Rates of primary production, community respiration, and net community production in the ocean are crucial underpinnings to understand the biological pump of carbon from the atmosphere to the deep sea. However, the inherent deficiencies with bottle incubation methods, especially the mismatch between the timescales of bottle incubations and the response of biological communities to changing conditions in the water column, has fueled an ongoing debate whether oligotrophic regions of the ocean are net autotrophic or heterotrophic. Since the in vitro techniques can miss episodes of high productivity, the inherent potential bias in bottle incubation methods is towards heterotrophy. A newly developed method, the oxygen isotope method (OIM) has the advantage of not requiring bottle incubations and thus is not sensitive to the in vitro versus in situ uncertainty inherent to the 14C and O2 bottle incubation methods traditionally used to estimate primary production and net community production in the ocean. Second, the OIM yields rates that integrate over the 10-20 day residence time of O2 in the mixed layer which means that the OIM is much less likely to miss primary production events compared to incubation methods.
In this study, a researcher from the University of Washington will use the OIM to improve our understanding of the temporal variability in primary production and net community production, and test the hypothesis of oceanic heterotrophy by estimating monthly rates of in situ gross primary production, community respiration, and net community production off Hawaii at station ALOHA using measurements of the natural abundance of oxygen isotopes and the ratio of dissolved O2/Ar gases. Based on the investigator's initial oxygen isotope and O2/Ar measurements at station ALOHA, in situ gross primary production measured by the oxygen isotope method was on average more than twice the 14C-based estimates of primary production. Annually integrated in situ gross primary production and net community production rates at ALOHA are therefore expected to exceed the in vitro rates of gross primary production and net community production and indicate net autotrophy. If so, this would be positive test of the hypothesis. Along with the OIM measurements, the PI will compare the OIM-based rates of gross primary production and net community production to independent primary production estimates determined from 14C bottle incubations, Fast Repetition Rate Fluorometry measurements, a bio-optical model, a continuous record of surface layer in situ O2 measured by a moored O2 sensor and satellite-based estimates of variability in chlorophyll and primary production to provide a complete intercalibration with extant techniques for primary production measurements.

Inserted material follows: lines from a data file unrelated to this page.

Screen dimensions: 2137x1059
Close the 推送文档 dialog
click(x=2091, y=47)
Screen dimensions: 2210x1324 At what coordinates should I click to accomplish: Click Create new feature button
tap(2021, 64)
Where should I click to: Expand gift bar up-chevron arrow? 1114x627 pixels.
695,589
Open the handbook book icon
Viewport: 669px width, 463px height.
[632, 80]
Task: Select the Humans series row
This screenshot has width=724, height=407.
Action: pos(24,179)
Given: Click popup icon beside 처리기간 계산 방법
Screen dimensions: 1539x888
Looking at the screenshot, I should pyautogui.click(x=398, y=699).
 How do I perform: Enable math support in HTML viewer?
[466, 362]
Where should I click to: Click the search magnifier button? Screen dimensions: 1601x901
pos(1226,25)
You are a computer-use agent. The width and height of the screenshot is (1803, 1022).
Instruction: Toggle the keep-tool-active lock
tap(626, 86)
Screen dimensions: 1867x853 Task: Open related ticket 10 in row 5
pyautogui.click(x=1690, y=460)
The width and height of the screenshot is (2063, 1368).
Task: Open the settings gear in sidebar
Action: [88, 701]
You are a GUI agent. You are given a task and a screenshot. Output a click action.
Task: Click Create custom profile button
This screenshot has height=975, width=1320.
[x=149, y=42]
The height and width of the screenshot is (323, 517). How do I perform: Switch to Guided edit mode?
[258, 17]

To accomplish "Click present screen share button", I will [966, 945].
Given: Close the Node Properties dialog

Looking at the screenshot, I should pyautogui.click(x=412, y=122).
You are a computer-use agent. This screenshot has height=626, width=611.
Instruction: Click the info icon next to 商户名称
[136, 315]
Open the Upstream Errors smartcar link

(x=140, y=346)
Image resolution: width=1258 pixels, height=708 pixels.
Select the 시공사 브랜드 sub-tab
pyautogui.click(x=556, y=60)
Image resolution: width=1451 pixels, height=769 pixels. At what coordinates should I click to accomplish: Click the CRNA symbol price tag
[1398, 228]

Concerning the broader impacts, the proposed research will improve estimates of the ocean's biological pump, which if it should change in response to global warming, would affect the rate of atmospheric CO2 build-up. The proposed research will add a significant dataset of monthly estimates of primary production and net community production in the subtropical N. Pacific that can be used by the broad oceanographic community and compared to the decade-long dataset of 14C-primary production measured at ALOHA. There will be both undergraduate and graduate student involvement in the project. Equipment infrastructure will be enhanced through the automation of the isotope sample preparation system.